This month, the American Society of Civil Engineers published its annual Infrastructure Report Card. The extensive document lays bare America’s crumbling infrastructure, highlighting salient service delivery systems in dire need of repair. Nationwide water distribution networks are listed as a central area of concern. The ASCE gave these critical fixtures an overall grade of D. Why?
The ASCE points out that a majority of the one million pipes that deliver tap water to American families were installed during the early part of the 20th century, most carrying life spans of 75 to 100 years. These structures have long outlived their shelf lives and fail often. In fact, roughly 240,000 water mains give way each year, the organization found. Even those that manage to stand strong are liable to contaminate water supplies due to their pre-war design. Residents in cities across the country – most notably those in Flint, Michigan – have come face-to-face with this reality in recent years.
How can local, state and federal governments address America’s failing water distribution systems? It all comes down to funding, according to the ASCE. The group estimates that an influx of more than $105 billion is needed to replace and future-proof pipes.
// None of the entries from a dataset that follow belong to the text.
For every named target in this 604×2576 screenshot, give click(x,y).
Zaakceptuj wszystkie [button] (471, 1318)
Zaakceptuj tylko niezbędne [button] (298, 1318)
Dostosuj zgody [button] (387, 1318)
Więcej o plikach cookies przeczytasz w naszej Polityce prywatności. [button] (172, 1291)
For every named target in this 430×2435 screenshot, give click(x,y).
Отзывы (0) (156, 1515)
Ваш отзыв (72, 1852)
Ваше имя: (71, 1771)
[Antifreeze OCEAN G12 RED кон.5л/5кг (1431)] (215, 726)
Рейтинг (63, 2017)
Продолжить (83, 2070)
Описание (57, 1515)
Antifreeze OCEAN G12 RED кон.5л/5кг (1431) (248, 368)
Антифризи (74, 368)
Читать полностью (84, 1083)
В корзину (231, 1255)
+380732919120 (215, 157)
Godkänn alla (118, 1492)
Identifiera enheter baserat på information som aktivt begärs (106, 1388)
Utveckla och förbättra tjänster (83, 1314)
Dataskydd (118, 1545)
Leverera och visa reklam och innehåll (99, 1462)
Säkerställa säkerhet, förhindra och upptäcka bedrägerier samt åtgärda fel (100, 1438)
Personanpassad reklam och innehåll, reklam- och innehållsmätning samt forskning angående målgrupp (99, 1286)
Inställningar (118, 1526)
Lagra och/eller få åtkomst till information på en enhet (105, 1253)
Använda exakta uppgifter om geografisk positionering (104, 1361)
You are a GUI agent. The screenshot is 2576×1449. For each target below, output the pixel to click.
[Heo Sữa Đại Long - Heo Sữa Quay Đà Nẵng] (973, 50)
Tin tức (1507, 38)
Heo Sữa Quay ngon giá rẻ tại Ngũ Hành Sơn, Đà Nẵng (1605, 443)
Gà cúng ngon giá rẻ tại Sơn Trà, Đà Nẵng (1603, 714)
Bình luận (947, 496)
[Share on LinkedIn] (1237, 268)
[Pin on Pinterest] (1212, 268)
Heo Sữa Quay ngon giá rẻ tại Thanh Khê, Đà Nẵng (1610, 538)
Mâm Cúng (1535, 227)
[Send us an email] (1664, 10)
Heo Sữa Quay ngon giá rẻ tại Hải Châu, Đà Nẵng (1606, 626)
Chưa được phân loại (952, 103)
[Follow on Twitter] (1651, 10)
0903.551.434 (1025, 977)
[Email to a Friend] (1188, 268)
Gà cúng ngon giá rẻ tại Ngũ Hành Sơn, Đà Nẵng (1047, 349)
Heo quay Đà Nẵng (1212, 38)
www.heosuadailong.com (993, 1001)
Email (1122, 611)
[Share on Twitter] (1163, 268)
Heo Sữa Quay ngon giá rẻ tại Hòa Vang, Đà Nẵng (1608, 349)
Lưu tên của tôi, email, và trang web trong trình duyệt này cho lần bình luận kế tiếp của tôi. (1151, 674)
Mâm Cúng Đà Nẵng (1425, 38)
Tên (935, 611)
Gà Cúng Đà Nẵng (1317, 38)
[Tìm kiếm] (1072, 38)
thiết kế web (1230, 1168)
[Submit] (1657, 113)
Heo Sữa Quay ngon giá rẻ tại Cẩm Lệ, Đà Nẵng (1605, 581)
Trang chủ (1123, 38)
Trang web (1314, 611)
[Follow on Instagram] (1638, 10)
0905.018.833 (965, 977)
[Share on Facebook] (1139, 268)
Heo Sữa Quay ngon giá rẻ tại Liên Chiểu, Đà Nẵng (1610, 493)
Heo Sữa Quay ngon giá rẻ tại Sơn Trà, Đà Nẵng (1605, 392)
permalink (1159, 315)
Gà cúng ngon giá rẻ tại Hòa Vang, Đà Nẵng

It also advises stakeholders to look into more robust conservation methods centered on aquifers and other groundwater sources, as various forces, both man-made and natural, threaten these essential reserves.
A handful of pioneering cities have offered up the blueprint for executing this work. For example, Lansing, Michigan, which lies 45 miles west of Flint, successfully swapped all of its lead-based service lines for copper models, Next City reported. This preemptive move has improved public health and prepared the city for further growth.